Fig. 4,  5, 7, 9 which of the dehydrogenases initially tested are shown in these graphs?

Fig. 1 –should be “Periplasm” instead of Periplasme

 

Line 536 - should be: [14]

The following articles could be added to the references:

doi: 10.1021/acschembio.0c00426.

doi: 10.3762/bjoc.18.142

Author Response

All comments have been taken into account and corrections made to the text.

Line 111. The difference in the pI values is difficult to explain. It may be linked to the different origins of the enzymes; algD gene has been cloned on a plasmid multicopy in E. coli and P. aeruginosa under the control of a tac promoter giving a hexamer of GMD. From mucoid strains of P. aeruginosa, GMD was found under monomeric and dimeric forms. This difference in native structure could perhaps explain the difference observed in pI values. As this pI value does not provide important information it has been deleted from the text.

Line 129-131.  The monomer harboring the NAD  binding site must adsorb onto the blue-Trisacryl column like the dimer. I think that a gel exclusion of the GMD eluted from the blue-Trisacryl chromatography should give the type of dispersion as the first exclusion gel.

 The publications have been added to the references.  

Reviewer 2 Report

Comments and Suggestions for Authors

The paper by Hulen describes the characterization of GMD and the use of inhibitors to block its activity.  Overall, the paper is well organized and the experimental techniques are appropriate for the characterization.  My comments are noted below.

1.  The heart of the active site is the Cys at position 268.  A mutation that changes this amino acid at this position would have been a good complement to showing this is part of the active site.

2.  The Materials and Methods are missing some details that are important for reproducing the results.  Line 505 How many rpms was the culture shaken?  Line 510 What temperature was the culture grown in?   Source for the antibiotics used?  Source for the DNase used?

3.  Gene names have the fourth letter capitalized, e.g. algD.

4.  Line 29 Change to with the severe.

5.  Line 31 add a hyphen after alginate.

6.  Be consistent in either calling it epimerisation or epimerization, not use both.

7.  Define your acronyms the first time you use them (e.g. CF, IR, NMR) and don't use an acronym but spell out if you use the term only once (e.g. IHF, CRP, IPTG).

8.  Line 63 tac is italicized.

9.  Line 65 Add a comma after polypeptide.

10.  Units of measure are separated from the units themselves (e.g. 10 mM, pH 7, 1 g, etc.).

11.  Line 97 subscript MgSO₄, (NH₄)₂SO_4.

12.  Lines 108-111  The sentence rambles.

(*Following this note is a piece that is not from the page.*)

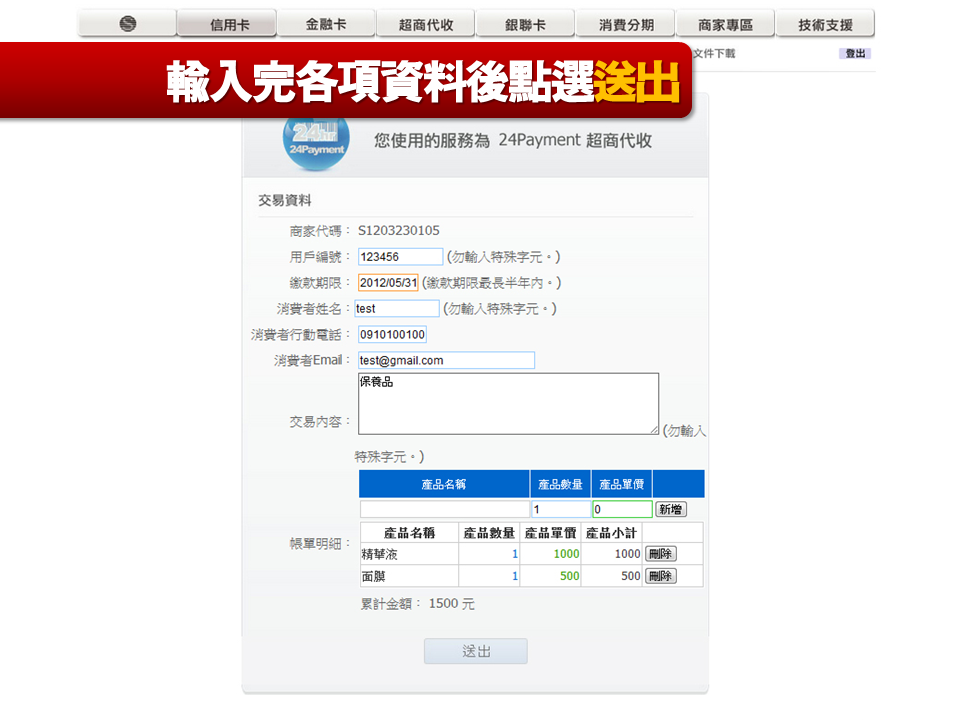960x720 pixels.
Task: Click 新增 to add a new product
Action: point(669,509)
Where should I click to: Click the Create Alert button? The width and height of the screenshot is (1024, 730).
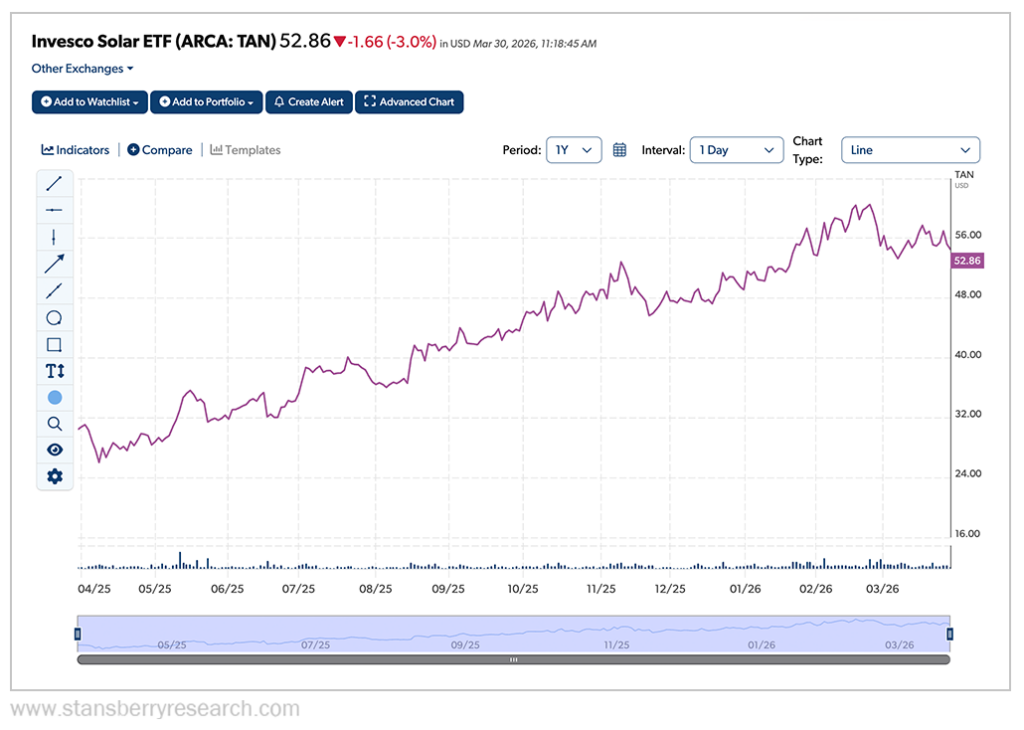[x=308, y=101]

13.  Line 114 Comma after filtration.

14. Line 126 Comma after chains.

15. Lines 132 - 135 Run-on sentence.

16. Line 138 Comma after extracts).

17. Line 158 Comma after aeruginosa.

18 Lines 172 - 173 binding, respectively,

19.  Line 206 Bovine serum albumin is all lower case.

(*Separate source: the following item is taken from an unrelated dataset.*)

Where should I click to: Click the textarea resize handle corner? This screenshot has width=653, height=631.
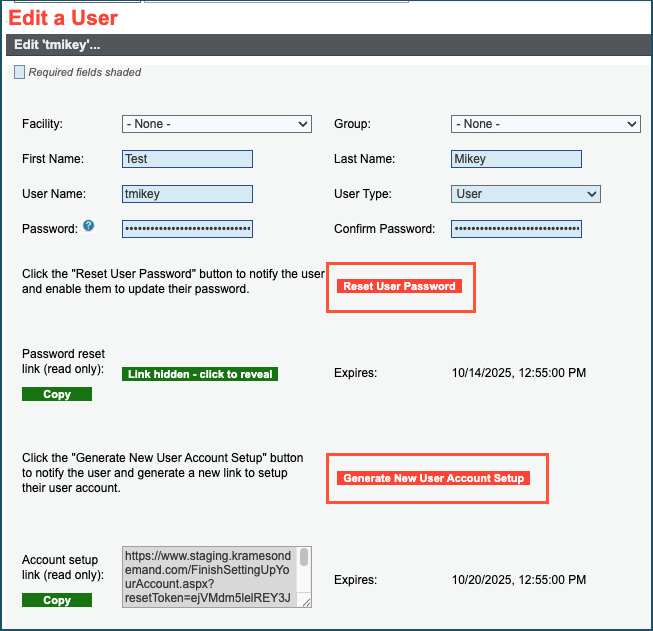[306, 601]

20.  Line 208 GMD, the A280/260 ratio.

21. Line 287 Comma after diphosphate.

22.  Line 334 antibiotic, such as tobramycin [39],

23.  Lines 342 and 347  it is Table 1 not I.

24. Line 388 Comma after therefore.

25. Line 390 it is two not to.

26.  Line 404 Space after [47].

27.  What is adequate medium?

28. Line 423 rewrite the sentence.

29. Line 438 Change to two rather than 2.

30.  Line 448 P. aeruginosa is italicized.

31. Line 468 Do you mean intermediate products?

32.  Lines 474-476.  Rewrite the sentence.

33. Lines 479-480 in vivo is italicized.

34. Line 493 from the Institut Pasteur collection was.

35. Line 519 30,000 x g.

36. Line 612.  it is Lory not Lori.

 

 

 

Comments on the Quality of English Language

A number of English language changes need to be made, particularly the use of commas.

Author Response

1  The remplacement of Cys268 by a serine in the GMD polypeptide was carried out few years ago by site-directed mutagenesis. This change induced a loss of 95% of the activity (Roychoudhury et al., J. Biol. Chem., 267, p995).

2  Additional information regarding the products used and the  temperature for  bacterial growth have been added. Centrifugation speeds are expressed in "g" to be reproduced in any centrifuge. 

All comments from n°3 to n° 36 have been taken into account and corrections made to the text.